DATA RECORDS Block Start

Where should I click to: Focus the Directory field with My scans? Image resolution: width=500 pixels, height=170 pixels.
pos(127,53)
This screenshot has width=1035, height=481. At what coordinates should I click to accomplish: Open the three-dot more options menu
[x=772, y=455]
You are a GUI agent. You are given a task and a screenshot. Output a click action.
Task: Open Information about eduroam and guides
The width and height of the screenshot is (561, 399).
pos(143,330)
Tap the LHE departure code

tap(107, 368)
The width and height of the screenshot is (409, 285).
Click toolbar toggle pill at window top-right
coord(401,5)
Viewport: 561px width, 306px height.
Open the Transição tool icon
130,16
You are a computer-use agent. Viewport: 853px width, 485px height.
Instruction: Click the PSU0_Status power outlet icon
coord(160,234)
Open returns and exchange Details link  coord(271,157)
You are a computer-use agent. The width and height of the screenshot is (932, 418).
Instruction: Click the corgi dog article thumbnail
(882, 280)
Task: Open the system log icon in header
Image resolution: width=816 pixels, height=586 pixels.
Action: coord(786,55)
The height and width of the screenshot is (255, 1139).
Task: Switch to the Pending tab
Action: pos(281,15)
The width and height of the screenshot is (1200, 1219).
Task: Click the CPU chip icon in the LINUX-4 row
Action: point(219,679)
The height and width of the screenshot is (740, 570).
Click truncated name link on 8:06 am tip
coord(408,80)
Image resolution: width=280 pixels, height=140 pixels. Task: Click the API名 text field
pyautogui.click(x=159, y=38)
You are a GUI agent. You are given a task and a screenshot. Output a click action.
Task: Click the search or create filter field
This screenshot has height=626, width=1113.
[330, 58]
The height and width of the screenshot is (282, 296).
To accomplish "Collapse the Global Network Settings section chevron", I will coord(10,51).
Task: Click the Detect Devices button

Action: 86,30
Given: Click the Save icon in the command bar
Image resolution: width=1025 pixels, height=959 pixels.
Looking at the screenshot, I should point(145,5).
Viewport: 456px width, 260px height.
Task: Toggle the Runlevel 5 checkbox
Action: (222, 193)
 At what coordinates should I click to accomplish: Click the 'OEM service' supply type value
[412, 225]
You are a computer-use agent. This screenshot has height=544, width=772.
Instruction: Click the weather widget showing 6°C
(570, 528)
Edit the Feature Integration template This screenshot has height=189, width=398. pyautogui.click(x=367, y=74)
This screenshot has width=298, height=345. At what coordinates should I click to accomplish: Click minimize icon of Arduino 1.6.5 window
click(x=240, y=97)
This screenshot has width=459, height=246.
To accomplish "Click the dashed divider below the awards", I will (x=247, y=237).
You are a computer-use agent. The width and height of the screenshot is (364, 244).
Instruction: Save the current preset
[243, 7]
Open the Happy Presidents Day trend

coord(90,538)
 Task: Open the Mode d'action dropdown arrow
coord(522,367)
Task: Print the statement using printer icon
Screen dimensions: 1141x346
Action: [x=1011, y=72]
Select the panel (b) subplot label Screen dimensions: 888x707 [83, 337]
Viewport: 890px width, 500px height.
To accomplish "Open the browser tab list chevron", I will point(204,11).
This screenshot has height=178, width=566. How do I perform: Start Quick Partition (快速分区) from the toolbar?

DATA RECORDS Block End

--- WHAT YOU WILL DO ---
From the first line to the last, copy every record exactly.

--- ANSWER TO THIS EXERCISE ---
Where should I click to: Focus the Directory field with My scans? Image resolution: width=500 pixels, height=170 pixels.
pos(127,53)
This screenshot has width=1035, height=481. At what coordinates should I click to accomplish: Open the three-dot more options menu
[x=772, y=455]
You are a GUI agent. You are given a task and a screenshot. Output a click action.
Task: Open Information about eduroam and guides
The width and height of the screenshot is (561, 399).
pos(143,330)
Tap the LHE departure code

tap(107, 368)
The width and height of the screenshot is (409, 285).
Click toolbar toggle pill at window top-right
coord(401,5)
Viewport: 561px width, 306px height.
Open the Transição tool icon
130,16
You are a computer-use agent. Viewport: 853px width, 485px height.
Instruction: Click the PSU0_Status power outlet icon
coord(160,234)
Open returns and exchange Details link  coord(271,157)
You are a computer-use agent. The width and height of the screenshot is (932, 418).
Instruction: Click the corgi dog article thumbnail
(882, 280)
Task: Open the system log icon in header
Image resolution: width=816 pixels, height=586 pixels.
Action: coord(786,55)
The height and width of the screenshot is (255, 1139).
Task: Switch to the Pending tab
Action: pos(281,15)
The width and height of the screenshot is (1200, 1219).
Task: Click the CPU chip icon in the LINUX-4 row
Action: point(219,679)
The height and width of the screenshot is (740, 570).
Click truncated name link on 8:06 am tip
coord(408,80)
Image resolution: width=280 pixels, height=140 pixels. Task: Click the API名 text field
pyautogui.click(x=159, y=38)
You are a GUI agent. You are given a task and a screenshot. Output a click action.
Task: Click the search or create filter field
This screenshot has height=626, width=1113.
[330, 58]
The height and width of the screenshot is (282, 296).
To accomplish "Collapse the Global Network Settings section chevron", I will coord(10,51).
Task: Click the Detect Devices button

Action: 86,30
Given: Click the Save icon in the command bar
Image resolution: width=1025 pixels, height=959 pixels.
Looking at the screenshot, I should point(145,5).
Viewport: 456px width, 260px height.
Task: Toggle the Runlevel 5 checkbox
Action: (222, 193)
 At what coordinates should I click to accomplish: Click the 'OEM service' supply type value
[412, 225]
You are a computer-use agent. This screenshot has height=544, width=772.
Instruction: Click the weather widget showing 6°C
(570, 528)
Edit the Feature Integration template This screenshot has height=189, width=398. pyautogui.click(x=367, y=74)
This screenshot has width=298, height=345. At what coordinates should I click to accomplish: Click minimize icon of Arduino 1.6.5 window
click(x=240, y=97)
This screenshot has width=459, height=246.
To accomplish "Click the dashed divider below the awards", I will (x=247, y=237).
You are a computer-use agent. The width and height of the screenshot is (364, 244).
Instruction: Save the current preset
[243, 7]
Open the Happy Presidents Day trend

coord(90,538)
 Task: Open the Mode d'action dropdown arrow
coord(522,367)
Task: Print the statement using printer icon
Screen dimensions: 1141x346
Action: [x=1011, y=72]
Select the panel (b) subplot label Screen dimensions: 888x707 [83, 337]
Viewport: 890px width, 500px height.
To accomplish "Open the browser tab list chevron", I will point(204,11).
This screenshot has height=178, width=566. How do I perform: Start Quick Partition (快速分区) from the toolbar?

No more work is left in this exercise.